* _Materials provided_
________________________

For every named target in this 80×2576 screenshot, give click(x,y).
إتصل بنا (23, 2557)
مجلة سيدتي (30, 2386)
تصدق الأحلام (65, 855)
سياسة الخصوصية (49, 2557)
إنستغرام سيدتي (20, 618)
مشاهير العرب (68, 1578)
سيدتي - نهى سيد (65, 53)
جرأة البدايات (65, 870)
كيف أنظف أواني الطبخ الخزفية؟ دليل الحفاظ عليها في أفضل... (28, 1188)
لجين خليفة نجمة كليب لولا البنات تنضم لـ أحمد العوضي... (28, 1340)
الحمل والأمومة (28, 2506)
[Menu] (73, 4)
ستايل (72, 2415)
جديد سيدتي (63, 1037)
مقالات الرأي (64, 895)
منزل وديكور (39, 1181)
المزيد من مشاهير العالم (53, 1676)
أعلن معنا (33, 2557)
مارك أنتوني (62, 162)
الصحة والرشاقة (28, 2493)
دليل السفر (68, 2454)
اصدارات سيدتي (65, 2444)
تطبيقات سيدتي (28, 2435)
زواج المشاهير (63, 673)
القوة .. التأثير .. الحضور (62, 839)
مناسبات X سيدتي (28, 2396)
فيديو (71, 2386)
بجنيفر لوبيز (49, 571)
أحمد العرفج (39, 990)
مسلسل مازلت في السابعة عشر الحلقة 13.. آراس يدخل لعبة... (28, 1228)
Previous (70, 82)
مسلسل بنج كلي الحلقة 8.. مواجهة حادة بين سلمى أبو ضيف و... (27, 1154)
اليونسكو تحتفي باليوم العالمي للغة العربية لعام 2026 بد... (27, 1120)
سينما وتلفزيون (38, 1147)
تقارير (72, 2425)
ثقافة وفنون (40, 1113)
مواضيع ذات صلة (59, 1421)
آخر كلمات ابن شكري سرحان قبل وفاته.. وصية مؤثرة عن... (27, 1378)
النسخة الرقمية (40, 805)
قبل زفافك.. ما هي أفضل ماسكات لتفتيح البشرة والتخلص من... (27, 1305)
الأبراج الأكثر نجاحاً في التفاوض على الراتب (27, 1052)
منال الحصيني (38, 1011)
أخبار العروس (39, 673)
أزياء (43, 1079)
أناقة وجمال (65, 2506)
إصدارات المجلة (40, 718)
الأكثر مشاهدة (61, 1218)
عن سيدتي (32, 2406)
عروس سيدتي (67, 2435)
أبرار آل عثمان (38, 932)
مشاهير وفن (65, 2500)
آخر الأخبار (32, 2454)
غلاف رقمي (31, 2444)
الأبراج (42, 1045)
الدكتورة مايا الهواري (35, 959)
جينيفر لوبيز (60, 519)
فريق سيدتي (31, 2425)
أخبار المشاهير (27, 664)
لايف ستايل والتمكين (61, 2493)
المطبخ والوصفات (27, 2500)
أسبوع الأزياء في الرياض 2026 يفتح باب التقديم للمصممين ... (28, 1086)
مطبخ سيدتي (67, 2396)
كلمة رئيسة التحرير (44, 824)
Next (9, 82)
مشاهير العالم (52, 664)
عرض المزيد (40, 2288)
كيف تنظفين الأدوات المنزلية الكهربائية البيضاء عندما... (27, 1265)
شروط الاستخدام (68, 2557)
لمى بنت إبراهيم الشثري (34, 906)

________________________

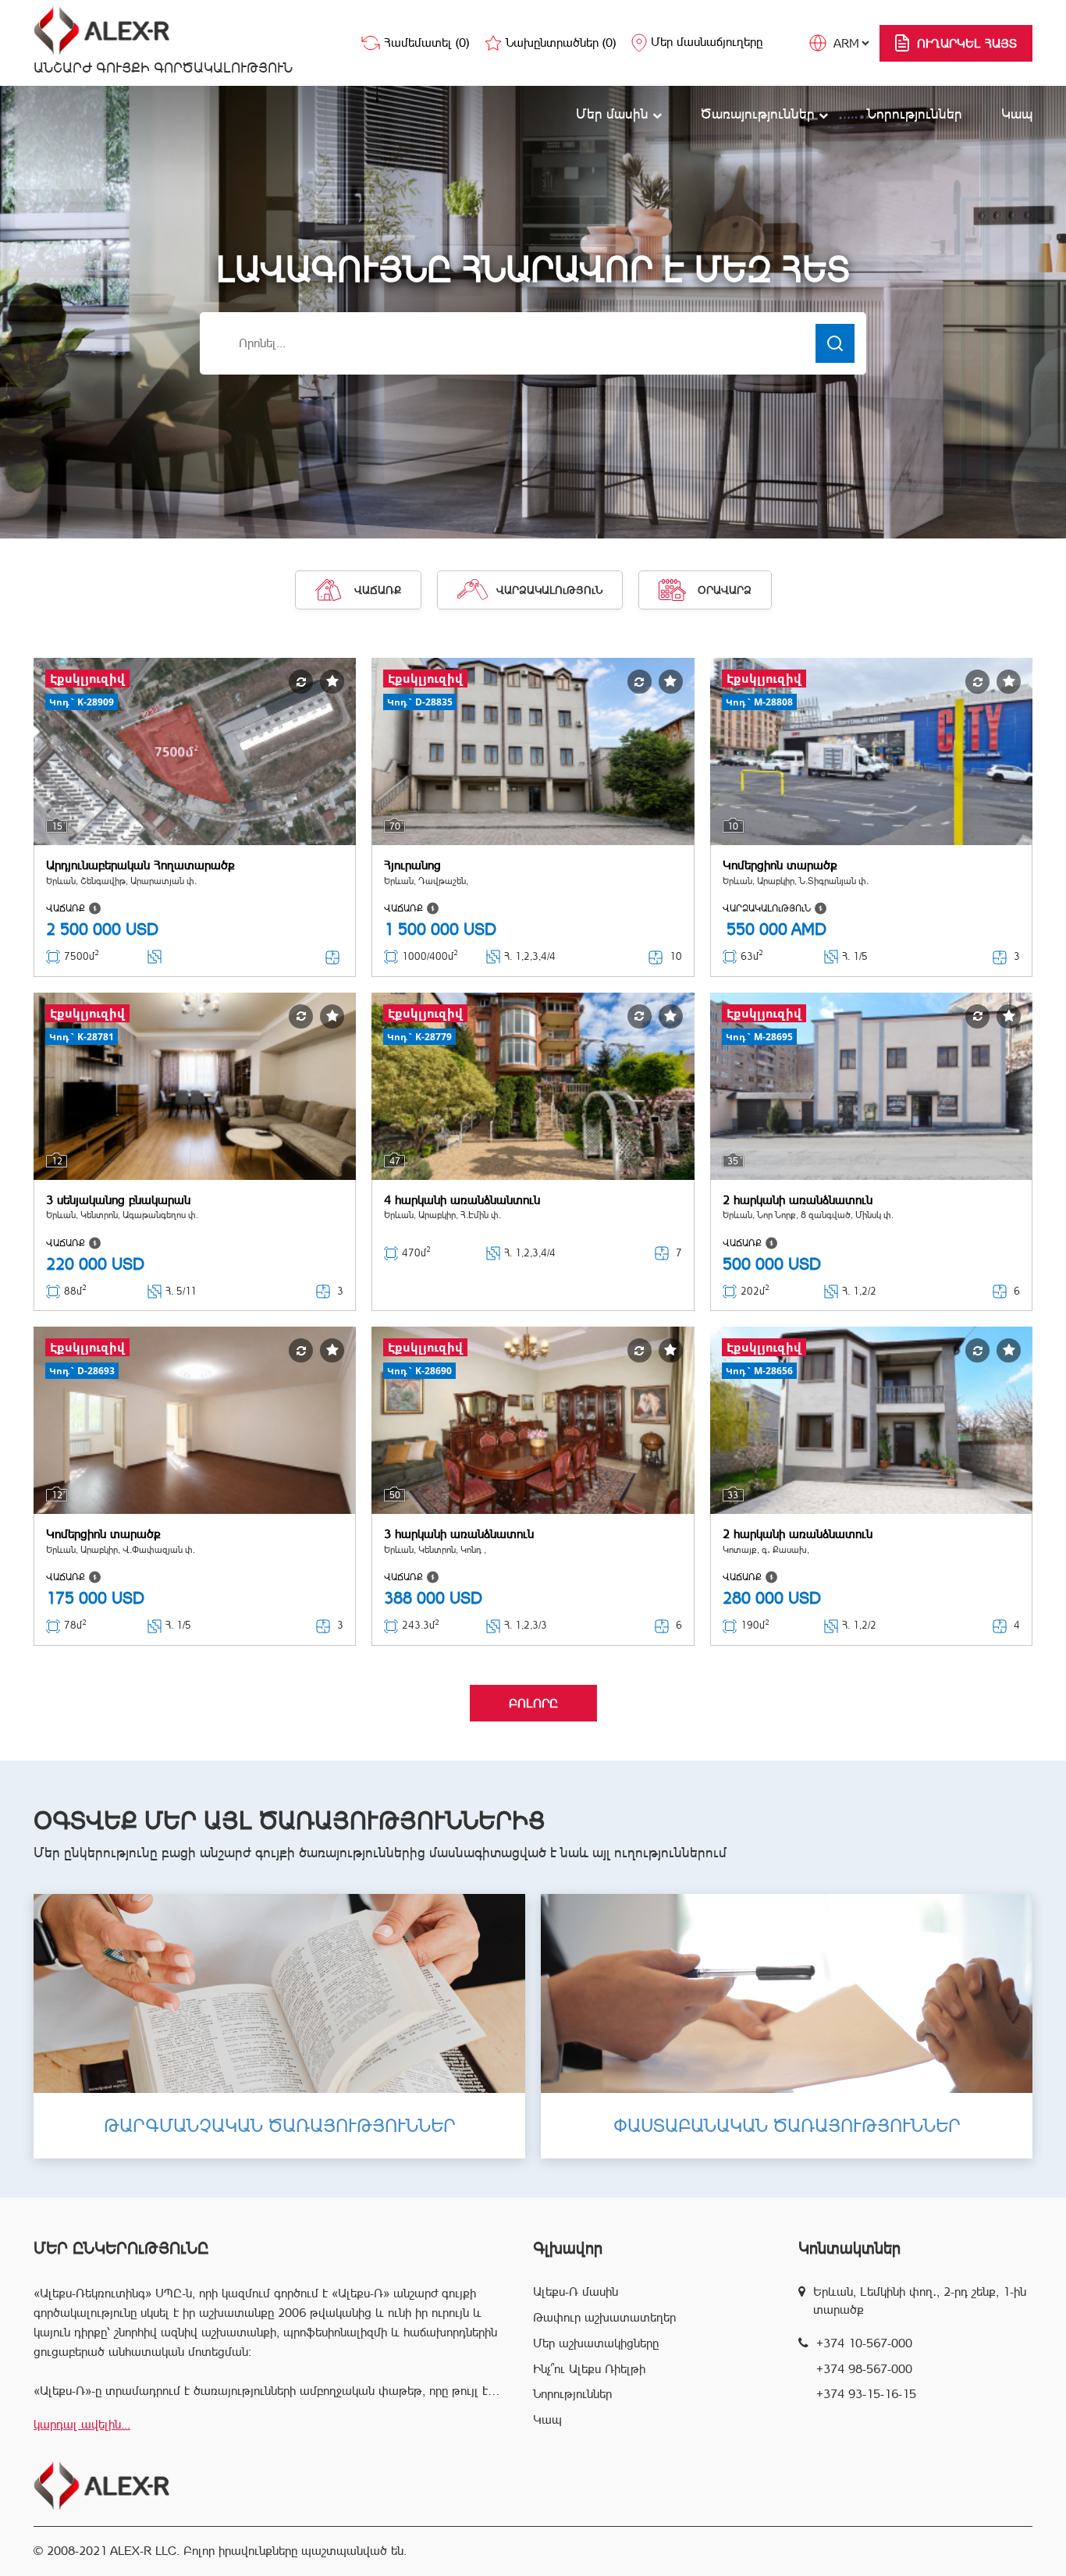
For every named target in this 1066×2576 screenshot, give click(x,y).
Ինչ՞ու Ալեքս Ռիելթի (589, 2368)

________________________

All lines in the data above from the one with "مارك أنتوني (62, 162)" through the one with "مسلسل بنج كلي" must be repeated exactly, and no others.

* _Answer to the problem_
مارك أنتوني (62, 162)
الصحة والرشاقة (28, 2493)
دليل السفر (68, 2454)
اصدارات سيدتي (65, 2444)
تطبيقات سيدتي (28, 2435)
زواج المشاهير (63, 673)
القوة .. التأثير .. الحضور (62, 839)
مناسبات X سيدتي (28, 2396)
فيديو (71, 2386)
بجنيفر لوبيز (49, 571)
أحمد العرفج (39, 990)
مسلسل مازلت في السابعة عشر الحلقة 13.. آراس يدخل لعبة... (28, 1228)
Previous (70, 82)
مسلسل بنج كلي الحلقة 8.. مواجهة حادة بين سلمى أبو ضيف و... (27, 1154)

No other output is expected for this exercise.